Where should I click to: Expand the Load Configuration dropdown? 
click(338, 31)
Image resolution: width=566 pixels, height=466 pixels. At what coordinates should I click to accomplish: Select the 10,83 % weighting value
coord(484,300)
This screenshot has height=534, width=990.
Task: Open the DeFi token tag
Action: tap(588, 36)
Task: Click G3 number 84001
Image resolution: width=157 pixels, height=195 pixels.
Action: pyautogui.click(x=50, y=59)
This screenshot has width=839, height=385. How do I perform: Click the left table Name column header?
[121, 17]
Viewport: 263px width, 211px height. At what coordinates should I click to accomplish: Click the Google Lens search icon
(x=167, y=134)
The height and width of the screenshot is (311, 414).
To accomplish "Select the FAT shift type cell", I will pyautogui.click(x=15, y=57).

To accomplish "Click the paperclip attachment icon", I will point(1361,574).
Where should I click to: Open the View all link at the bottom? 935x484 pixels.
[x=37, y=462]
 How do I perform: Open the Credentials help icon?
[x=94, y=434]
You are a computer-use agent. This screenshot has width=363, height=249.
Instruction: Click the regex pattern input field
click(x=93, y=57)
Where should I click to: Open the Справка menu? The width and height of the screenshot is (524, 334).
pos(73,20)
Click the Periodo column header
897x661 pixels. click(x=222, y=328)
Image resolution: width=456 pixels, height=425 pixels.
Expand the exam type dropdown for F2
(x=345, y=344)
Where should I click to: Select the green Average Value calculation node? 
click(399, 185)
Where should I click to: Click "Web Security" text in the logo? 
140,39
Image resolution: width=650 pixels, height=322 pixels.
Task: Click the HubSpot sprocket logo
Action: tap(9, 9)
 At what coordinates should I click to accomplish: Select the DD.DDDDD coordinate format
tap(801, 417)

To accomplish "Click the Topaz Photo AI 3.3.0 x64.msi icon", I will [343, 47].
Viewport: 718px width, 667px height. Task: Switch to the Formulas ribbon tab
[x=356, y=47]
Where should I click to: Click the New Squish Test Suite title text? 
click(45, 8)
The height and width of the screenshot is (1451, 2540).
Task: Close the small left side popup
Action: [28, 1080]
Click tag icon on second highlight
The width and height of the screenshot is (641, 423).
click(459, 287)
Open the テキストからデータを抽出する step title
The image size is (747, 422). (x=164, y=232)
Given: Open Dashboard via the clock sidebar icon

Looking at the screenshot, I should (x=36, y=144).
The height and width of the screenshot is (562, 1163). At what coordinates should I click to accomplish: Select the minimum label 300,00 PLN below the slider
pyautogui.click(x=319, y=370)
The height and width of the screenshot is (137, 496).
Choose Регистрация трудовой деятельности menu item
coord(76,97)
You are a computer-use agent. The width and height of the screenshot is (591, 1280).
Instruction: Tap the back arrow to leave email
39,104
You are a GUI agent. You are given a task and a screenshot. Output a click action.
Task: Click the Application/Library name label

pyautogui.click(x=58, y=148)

----------------------------------------

→ **Goal of the exercise**: Lay out the listing as a Markdown table with the columns Row and Line, starting at the line that contains "The height and width of the screenshot is (311, 414)." and ending at the line that contains "[x=37, y=462]". Number each row and leave out blank lines.

→ **Result of this exercise**:
| Row | Line |
|---|---|
| 1 | The height and width of the screenshot is (311, 414). |
| 2 | To accomplish "Select the FAT shift type cell", I will pyautogui.click(x=15, y=57). |
| 3 | To accomplish "Click the paperclip attachment icon", I will point(1361,574). |
| 4 | Where should I click to: Open the View all link at the bottom? 935x484 pixels. |
| 5 | [x=37, y=462] |